Technology

An Amazon worker moves a package onto a cart at an Amazon delivery station on November 28, 2022 in Alpharetta, Georgia.
Justin Sullivan | Getty Images

Shoppers turned out in full force on Thanksgiving and over the Black Friday weekend, largely shunning physical stores for the comfort of clicking buy online from their couches.

Black Friday online spending reached a record $9.8 billion in the U.S., up 7.5% from a year earlier, according to Adobe Analytics. Online sales on Cyber Weekend, the days between Black Friday and Cyber Monday, surged 7.7% to $10.3 billion. And Cyber Monday sales are expected to reach up to $12.4 billion, making it the biggest U.S. online shopping day of the year, according to Adobe.

The strong showing proved to be a boon for many e-commerce-focused retailers, and their stocks surged Monday as investors cheered the early results. Shares of Etsy and Wayfair closed up about 3% and 7%, respectively, while Amazon stock climbed 0.6%. Shopify shares closed up almost 5% in afternoon trading after the company, which provides software for online retailers, said merchants notched a record $4.1 billion in sales.
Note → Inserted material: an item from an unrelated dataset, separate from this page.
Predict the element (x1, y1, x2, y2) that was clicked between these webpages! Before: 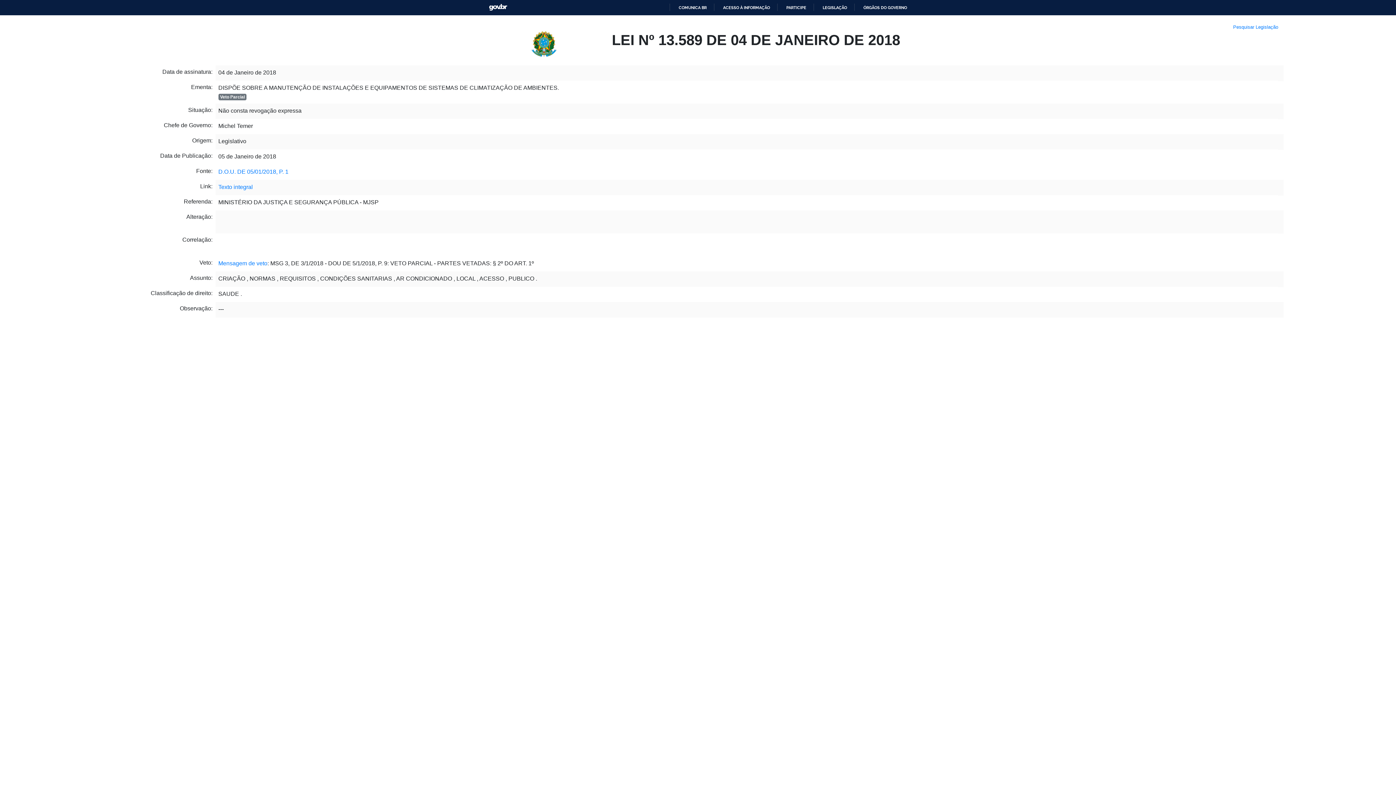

Analysts and investors are closely watching sales in the five-day period beginning Thanksgiving Day and ending on Cyber Monday as a barometer for the overall holiday shopping season. The National Retail Federation, a trade group, expects shoppers will spend more this year than last year, with sales in November and December projected to rise 3% to 4% year over year. Even as inflation has cooled, grocery prices are still high, and the resumption of student loan payments has eaten into some consumers’ holiday budgets.

Against that backdrop, budget-conscious consumers have turned to buy-now-pay-later features as a way to stretch their wallets. Buy-now-pay-later services like Affirm, Klarna and Afterpay drove $5.9 billion in online spend between Nov. 1 and 23, up 13.4% from last year, according to Adobe. Shares of Affirm closed up almost 12% on Monday.

Klarna CEO Sebastian Siemiatkowski said in an interview on CNBC’s “The Exchange” that the company was “quite shocked” to see the strength of buy-now-pay-later services during Black Friday.

“It just shows how much market share both buy-now-pay-later and Klarna is gaining in the market,” Siemiatkowski said. I think it’s both share of checkout, it’s more merchants offering it, and more consumers choosing it in general.”

New e-commerce entrants such as short-form video app TikTok and the discount-laden Chinese online marketplace Temu have sought to capitalize on the holiday demand by running their own heavy promotions. TikTok, which launched its TikTok Shop storefront in the U.S. in September, dangled free shipping and discounts between 20% and 30% off on a slew of items, ranging from Farmacy moisturizer and Blue Bottle Coffee instant espresso powder, to virtually unknown brands like “BEDSUM” silk pillowcases “Terviiix” hairbrushes.

Temu, a bargain basement that features a mix of apparel, household, electronics and beauty goods ranging from odd to cheaper lookalikes of established brands, had its own Black Friday and Cyber Monday deals. It hawked discounts of up to 90% off on products in several categories, including a “Cyber Week Clearance” starting at 39 cents for some items. A plastic rice washing bowl, listed as one of the top-selling Cyber Week items, is discounted 68% to $1.89 with free shipping.